Tuesday, May 22, 2007

internet daters anonymous.

Hello, my name is Lainie Quinn, and I'm addicted to online dating.

Lava, Match, Lemon Tonic, eHarmony… you name it, I've tried it. I know I'm a junkie; that's why I'm here.

I have spent hours wading through countless men's profiles on the various internet dating portals – each site promising to produce "the one" provided you follow their grocery-list "shopping-for-a-man" protocol, and (of course) "check out" by purchasing the credits required to communicate with the "merchandise".

I mean, seriously, when you really stop to think about it, internet dating – like any other business – is concerned first and foremost with staying in the black… In an age where full-grown adults are overwhelmingly incapable of finding a mate, it's in the fat-cat cyber-dating magnates' best interest to keep the rest of us chasing the ever-elusive carrot that is your "soul mate". When you sit down and tally the ticks, our personal failures ensure their financial success.

So you sit down, hash out your personality by completing a few standard multiple-choice questions (as if preferring dogs, cats or fish is really something that's going to help you find a compatible partner); fill in a few limited, clichéd questions such as five things you can't live without, which I'm sure for most of us aren’t nearly as philosophical as the ones we choose to submit… Exactly what type of man do you think I would attract if I actually wrote:

:: Monthly Brazilian bikini wax
:: Tampax

:: Ceramic Plated Flat Iron
:: Almonds and Raisins (a not-so-guilty pleasure)
:: Mascara

Don't forget to jot down your shopping list of "basic" matching criteria (height, weight, eye color, education, if and where he should have tattoos), and finally upload a few flattering photos of yourself and you're off to the races!

Then you either:

:: Go the totally reactive route: Sit and wait for winks, smiles and/or messages to roll in
:: Opt for passive aggression: Flag appealing profiles by sending out a wink or smile
:: Shell out credits and proactively contact interesting parties with an email.

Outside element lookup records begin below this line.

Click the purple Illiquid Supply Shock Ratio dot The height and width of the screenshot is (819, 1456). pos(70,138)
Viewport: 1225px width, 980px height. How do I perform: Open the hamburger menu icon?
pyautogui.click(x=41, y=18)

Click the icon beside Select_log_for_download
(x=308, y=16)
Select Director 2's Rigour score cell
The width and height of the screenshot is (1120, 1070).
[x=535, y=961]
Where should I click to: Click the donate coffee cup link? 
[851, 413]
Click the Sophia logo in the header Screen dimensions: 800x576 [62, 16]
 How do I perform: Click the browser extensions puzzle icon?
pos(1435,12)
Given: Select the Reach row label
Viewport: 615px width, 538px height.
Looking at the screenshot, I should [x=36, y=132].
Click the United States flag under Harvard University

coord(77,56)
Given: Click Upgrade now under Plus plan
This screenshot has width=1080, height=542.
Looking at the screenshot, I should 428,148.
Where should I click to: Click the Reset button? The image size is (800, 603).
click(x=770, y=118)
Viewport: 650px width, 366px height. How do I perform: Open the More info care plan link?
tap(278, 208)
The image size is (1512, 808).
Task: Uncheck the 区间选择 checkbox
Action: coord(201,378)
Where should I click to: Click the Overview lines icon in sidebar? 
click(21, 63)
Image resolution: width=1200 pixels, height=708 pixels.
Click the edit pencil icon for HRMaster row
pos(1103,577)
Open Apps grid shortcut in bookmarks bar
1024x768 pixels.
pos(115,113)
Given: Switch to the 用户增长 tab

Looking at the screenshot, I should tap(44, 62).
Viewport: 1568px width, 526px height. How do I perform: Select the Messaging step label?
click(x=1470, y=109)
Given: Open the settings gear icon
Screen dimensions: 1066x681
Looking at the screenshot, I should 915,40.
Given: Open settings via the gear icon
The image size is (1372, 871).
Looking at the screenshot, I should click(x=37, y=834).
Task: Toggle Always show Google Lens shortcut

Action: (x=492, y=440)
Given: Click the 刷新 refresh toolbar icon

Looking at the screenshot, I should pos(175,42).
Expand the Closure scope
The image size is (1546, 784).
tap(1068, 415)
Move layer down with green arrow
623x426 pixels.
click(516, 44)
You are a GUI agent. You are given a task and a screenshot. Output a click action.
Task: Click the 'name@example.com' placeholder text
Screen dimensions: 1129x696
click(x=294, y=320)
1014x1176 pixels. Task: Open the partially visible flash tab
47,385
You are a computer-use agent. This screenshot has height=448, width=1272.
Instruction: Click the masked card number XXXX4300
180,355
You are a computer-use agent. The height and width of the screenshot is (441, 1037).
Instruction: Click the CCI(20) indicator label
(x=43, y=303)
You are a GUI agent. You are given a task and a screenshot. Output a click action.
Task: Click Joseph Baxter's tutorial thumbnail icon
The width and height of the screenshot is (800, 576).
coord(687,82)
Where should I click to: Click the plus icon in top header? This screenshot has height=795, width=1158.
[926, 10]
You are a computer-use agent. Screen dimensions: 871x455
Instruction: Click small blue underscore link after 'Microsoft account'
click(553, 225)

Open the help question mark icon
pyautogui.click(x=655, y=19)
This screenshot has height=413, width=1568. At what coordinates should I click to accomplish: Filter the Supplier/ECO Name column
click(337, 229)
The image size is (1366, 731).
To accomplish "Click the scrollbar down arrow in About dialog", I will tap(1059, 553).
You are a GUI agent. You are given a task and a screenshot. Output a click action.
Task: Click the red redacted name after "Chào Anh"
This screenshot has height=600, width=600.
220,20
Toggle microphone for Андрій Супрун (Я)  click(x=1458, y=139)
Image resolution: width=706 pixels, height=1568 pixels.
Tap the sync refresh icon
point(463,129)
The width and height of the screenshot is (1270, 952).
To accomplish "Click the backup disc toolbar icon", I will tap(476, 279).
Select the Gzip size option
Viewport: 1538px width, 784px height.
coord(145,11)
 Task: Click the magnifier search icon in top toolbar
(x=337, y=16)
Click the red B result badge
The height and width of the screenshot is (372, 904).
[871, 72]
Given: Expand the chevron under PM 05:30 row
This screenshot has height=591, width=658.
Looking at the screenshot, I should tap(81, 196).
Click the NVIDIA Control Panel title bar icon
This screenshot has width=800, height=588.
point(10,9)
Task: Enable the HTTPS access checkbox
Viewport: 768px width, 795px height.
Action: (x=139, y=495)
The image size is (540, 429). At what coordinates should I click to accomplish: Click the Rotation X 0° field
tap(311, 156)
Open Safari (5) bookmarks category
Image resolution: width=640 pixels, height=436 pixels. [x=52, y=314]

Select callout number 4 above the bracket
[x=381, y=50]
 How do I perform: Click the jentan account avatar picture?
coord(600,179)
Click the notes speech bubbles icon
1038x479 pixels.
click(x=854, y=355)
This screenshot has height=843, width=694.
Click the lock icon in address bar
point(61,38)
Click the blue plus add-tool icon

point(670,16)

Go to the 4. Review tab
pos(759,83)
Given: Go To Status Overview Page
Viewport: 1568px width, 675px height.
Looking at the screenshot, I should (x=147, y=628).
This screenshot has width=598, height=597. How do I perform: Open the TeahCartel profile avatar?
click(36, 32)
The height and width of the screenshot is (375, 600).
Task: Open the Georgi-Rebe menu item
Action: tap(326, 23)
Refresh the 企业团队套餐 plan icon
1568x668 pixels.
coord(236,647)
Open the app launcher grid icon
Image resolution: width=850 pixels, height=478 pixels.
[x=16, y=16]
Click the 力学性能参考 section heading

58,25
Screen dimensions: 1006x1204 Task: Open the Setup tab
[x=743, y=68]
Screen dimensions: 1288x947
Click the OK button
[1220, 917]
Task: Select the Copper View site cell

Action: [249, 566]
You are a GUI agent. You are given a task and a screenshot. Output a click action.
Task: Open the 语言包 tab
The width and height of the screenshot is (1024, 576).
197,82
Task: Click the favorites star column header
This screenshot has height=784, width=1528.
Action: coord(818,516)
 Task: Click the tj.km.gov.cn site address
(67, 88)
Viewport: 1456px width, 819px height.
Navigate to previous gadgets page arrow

It all sounds innocent enough, but on this precarious hunt – whether you are the fish or the bait – comes with absolutely NO quality control; dud or diamond, it's the luck of the draw. And from what I've seen, the pickings are pretty damn slim. On my quest I've encountered the geeks, freaks, cheap-skates and toxic bachelors.

Cheap skates:

There's the guys who can't be bothered to purchase credits – and make a point of saying so in their profiles, which is essentially declaring: "I'm too cheap and ambivalent to put any effort into this whole process. Go ahead and contact me if you dare – I will waste your time."

Online dating is a player's paradise:

These guys say that they're just looking for a fun time and don't think they'll find what they're looking for online, which is code for: "I need some action. Call me for a good time, but don't expect more than that." For the single guys that are in their early twenties this is fine, but you wouldn't believe how many of these commitment-phobe men are pushing and past thirty!

Last chance for romance:

Of course there are some men looking for relationships out there. They're easy to spot because they usually describe themselves as looking for a "soul mate" and include how many children they'd like to have in their profile. That wouldn't be so dastardly if one of this breed of man was even remotely attractive.

There are some cuties, but from my experience they generally post model-esque photos where they're glaring at the camera with their look of "blue steel". They are hot shit and they know it. There's the frightfully heinous, the weak and meek, the cocky and juvenile… and let's not forget the tragically disturbed.

So what keeps me coming back? Despite my ability to diss the online dating scene, I still can't manage to totally dismiss it.